- **Directions**
- a) Answer these questions from the post on SSIS component validation, one line each:
(i) Which two methods does the author say go hand-in-hand?
(ii) What change makes the snippets work for SQL 2008?
(iii) In component development, how many fundamental aspects do inputs and outputs have?
- b) Write the next part of the post on SSIS component inputs, starting after its final sentence.

Refer to Part One so that you know where we left off on this topic. In this instalment, I'll cover standard input and output validation and reinitialization. This post should clearly show - as I had previously claimed - that the Validate and ReinitializeMetaData methods go hand-in-hand.
A quick note here - all the snippets here refer to the SQL 2005 object model (IDTSInput90, ...) but the entire process remains unchanged for SQL 2008. The only changes you need to make are to change the "90" to "100" on the types.
I/O, Flow Attachment, and Virtual I/O
There is one thing that must be made clear before we continue - or else what follows will hopelessly confuse you. The SSIS terminology around inputs is confusing - I think primarily because most of you out there (yours truly included) are primarily working with SSIS as package designers, not as component developers.
When you're a package designer, you will naturally think that an "input" for a component is the arrow-connector that you've dragged from an upstream component and attached to a downstream component, and that's the whole truth. Not so when you're inside the component looking out. In component development, you have to understand that inputs and outputs have three fundamental apects that work together to make the component's "input" work.

- **Given information**
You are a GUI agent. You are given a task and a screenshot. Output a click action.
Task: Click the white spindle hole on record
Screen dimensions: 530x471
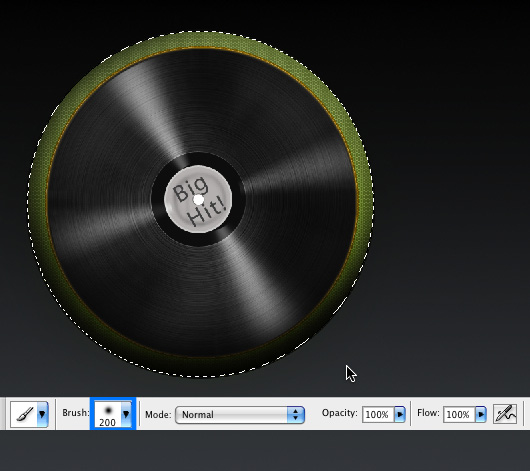198,200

- **Answers below**
- a)
(i) Validate and ReinitializeMetaData.
(ii) Change the "90" to "100" on the types.
(iii) Three.

- b)
When you work with inputs and outputs in your custom component, you'll see classes/interfaces like IDTSInput90 (or IDTSInput100 for SQL 2008) and IDTSVirtualInput90 - or IDTSInputColumnCollection90 and IDTSVirtualInputColumnCollection90. What's the difference?
The short version: the "virtual input" is the information that describes all of the information that's being passed down the attached data flow to your component's input. The virtual input essentially equals the output of the component upstream from your component. The "input" is the information you and/or the package designer (through your interface or the "Advanced Editor" only) has decided that you're "interested in".
What this means is that you have complete control over the "input" and "output" concept - but you share control with the package designer around the "virtual" partners to those. The package designer will alter the metadata of the columns presented to your component (the "virtual input"), and together with the package designer, you'll determine which columns will be used (and how) in your component.
Your component can "choose" which virtual columns get put on the input by using the SetUsageType method.
Input Validation - Flow Attachment
As I recommended earlier, it's best to move from simple validation to more complex validation. In this case, before you move forward with checking whether or not the package designer has added or removed columns from the upstream data flow, it's best to check whether or not they have disconnected or reconnected a flow to or from your component. (Detecting if your outputs are connected to anything downstream is not possible.)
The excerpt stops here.